__EXERCISE REQUIREMENTS__: Check the entries below and say how many lines include the word "next". No other text is wanted.

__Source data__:
......
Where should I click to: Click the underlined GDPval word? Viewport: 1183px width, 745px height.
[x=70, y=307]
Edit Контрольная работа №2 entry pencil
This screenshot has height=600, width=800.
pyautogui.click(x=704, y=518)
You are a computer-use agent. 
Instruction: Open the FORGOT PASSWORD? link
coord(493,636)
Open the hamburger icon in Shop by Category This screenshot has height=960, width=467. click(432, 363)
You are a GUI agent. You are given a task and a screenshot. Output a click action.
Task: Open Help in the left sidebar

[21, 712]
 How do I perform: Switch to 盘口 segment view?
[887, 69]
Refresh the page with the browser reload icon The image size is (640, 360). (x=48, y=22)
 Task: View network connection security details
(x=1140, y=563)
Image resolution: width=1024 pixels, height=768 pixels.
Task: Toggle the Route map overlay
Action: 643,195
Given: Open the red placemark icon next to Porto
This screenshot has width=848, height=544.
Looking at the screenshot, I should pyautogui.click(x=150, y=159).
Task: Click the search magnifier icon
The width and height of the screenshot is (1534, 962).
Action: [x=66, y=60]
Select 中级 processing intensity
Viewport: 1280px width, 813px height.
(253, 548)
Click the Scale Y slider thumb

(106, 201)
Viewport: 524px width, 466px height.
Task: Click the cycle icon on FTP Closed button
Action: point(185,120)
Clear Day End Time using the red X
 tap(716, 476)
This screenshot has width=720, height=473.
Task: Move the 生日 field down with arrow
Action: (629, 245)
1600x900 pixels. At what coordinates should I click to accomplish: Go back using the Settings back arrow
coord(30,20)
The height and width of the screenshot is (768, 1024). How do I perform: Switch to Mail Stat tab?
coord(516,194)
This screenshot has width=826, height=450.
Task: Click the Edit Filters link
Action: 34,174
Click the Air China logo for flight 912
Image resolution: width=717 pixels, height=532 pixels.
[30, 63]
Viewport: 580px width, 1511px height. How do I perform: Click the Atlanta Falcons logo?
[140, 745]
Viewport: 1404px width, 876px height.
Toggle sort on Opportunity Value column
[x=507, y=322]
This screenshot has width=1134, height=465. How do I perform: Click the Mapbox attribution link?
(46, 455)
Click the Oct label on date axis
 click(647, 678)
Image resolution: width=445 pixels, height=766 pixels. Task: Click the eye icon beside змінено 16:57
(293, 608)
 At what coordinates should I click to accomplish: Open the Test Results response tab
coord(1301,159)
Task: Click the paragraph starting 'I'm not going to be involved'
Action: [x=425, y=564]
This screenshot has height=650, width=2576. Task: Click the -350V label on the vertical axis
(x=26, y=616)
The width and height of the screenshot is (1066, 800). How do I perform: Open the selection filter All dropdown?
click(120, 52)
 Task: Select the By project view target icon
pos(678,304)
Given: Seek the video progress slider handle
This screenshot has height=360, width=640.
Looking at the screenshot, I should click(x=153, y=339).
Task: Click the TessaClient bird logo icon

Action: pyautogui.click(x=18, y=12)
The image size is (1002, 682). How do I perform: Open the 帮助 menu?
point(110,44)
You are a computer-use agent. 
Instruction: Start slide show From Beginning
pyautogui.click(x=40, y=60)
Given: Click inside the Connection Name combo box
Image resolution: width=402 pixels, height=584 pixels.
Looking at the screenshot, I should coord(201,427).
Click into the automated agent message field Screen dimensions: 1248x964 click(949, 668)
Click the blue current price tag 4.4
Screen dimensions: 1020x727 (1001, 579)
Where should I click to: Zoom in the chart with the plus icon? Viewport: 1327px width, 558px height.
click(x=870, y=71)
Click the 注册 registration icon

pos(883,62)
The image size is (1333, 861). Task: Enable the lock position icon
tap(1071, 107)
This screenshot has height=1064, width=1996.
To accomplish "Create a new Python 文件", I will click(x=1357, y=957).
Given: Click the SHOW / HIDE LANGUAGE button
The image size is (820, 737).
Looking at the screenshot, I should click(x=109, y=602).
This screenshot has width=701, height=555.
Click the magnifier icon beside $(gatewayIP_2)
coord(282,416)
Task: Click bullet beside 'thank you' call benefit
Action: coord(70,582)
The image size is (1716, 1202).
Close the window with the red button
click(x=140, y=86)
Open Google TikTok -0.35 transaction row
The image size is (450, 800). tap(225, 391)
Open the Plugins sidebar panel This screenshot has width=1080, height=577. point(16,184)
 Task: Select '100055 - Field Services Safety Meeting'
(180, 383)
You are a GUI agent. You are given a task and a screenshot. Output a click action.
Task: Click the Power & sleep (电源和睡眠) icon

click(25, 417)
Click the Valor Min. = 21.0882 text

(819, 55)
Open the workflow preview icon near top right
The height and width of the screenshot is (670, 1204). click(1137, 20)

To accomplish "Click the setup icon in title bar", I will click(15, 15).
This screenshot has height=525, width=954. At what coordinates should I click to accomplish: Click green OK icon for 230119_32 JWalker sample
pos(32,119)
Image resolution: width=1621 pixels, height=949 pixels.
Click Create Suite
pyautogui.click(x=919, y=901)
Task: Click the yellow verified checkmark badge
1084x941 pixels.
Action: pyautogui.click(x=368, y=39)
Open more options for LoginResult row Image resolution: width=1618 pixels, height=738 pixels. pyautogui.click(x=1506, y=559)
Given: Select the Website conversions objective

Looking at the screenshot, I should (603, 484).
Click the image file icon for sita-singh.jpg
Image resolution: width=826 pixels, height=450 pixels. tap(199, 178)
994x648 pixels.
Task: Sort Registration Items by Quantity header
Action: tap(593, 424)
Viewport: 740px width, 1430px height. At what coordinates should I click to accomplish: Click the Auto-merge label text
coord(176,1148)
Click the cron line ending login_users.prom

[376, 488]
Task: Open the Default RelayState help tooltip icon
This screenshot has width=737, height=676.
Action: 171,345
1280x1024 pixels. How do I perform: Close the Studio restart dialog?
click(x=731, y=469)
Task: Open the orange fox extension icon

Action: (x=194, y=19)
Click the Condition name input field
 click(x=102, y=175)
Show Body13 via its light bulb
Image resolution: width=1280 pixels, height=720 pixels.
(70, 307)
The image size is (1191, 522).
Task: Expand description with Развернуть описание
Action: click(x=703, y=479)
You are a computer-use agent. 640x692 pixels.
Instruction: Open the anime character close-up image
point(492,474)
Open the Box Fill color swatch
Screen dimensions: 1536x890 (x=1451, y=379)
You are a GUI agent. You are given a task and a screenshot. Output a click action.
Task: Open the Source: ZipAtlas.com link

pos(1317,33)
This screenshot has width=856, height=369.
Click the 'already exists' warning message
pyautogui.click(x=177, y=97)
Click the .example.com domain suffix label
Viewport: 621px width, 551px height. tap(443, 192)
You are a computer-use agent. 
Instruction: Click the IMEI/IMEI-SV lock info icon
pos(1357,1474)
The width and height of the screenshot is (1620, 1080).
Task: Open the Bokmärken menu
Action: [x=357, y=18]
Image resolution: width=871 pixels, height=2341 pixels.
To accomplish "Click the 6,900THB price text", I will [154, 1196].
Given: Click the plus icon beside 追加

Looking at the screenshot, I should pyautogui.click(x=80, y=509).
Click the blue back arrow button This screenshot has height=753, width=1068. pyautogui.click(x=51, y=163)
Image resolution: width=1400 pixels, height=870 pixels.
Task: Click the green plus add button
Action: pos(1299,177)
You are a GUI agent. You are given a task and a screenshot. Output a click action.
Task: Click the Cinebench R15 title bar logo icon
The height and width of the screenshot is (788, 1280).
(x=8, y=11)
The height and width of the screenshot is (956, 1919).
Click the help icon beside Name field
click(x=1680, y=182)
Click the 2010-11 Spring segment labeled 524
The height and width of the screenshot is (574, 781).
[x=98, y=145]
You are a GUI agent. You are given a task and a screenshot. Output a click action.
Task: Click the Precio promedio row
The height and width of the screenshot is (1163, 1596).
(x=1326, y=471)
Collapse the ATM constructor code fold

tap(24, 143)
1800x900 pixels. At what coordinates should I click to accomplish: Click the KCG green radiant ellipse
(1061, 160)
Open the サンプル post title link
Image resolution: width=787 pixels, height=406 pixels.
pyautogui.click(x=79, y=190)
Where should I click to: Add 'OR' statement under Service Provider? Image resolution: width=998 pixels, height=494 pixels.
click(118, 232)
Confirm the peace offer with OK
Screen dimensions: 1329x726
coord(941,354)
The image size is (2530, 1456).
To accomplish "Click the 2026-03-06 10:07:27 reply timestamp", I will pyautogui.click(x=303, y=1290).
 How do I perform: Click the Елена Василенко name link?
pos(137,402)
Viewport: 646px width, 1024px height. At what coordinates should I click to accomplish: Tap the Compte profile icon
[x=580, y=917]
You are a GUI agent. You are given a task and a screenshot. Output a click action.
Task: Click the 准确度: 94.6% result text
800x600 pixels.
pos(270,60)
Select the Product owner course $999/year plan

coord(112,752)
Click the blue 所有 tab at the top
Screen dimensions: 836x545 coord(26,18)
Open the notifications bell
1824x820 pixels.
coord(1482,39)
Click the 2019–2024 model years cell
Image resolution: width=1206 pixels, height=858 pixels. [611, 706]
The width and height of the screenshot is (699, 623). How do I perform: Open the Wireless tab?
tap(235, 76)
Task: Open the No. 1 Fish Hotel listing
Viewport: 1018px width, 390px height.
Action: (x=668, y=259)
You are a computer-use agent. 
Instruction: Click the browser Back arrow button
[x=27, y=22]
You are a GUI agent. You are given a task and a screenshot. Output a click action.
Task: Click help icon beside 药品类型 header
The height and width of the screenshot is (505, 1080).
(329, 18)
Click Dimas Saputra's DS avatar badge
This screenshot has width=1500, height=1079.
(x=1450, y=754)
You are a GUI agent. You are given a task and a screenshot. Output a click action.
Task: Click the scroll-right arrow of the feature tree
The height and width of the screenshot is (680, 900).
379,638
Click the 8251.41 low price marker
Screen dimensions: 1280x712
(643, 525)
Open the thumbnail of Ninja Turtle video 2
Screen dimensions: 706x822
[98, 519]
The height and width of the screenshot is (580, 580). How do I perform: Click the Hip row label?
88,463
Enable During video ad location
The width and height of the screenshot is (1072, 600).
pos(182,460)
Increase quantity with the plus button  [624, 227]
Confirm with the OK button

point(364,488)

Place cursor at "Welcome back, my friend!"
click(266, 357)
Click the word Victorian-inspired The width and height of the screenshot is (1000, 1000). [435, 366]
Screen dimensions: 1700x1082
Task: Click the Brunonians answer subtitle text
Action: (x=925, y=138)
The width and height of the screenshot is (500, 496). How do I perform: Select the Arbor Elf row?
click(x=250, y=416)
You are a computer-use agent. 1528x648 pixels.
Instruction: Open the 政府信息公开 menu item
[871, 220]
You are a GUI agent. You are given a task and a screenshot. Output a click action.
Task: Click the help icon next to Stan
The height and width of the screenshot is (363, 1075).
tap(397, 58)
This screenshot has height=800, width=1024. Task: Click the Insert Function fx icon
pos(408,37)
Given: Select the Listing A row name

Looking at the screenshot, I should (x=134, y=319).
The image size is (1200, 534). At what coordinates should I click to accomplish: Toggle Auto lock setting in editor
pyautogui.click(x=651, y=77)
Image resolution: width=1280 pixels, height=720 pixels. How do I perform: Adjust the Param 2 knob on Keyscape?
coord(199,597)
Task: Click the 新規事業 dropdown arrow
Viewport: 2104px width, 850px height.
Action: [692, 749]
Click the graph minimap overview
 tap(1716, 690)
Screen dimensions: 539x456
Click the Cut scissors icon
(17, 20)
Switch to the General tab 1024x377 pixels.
......
__ANSWER SPACE__: 2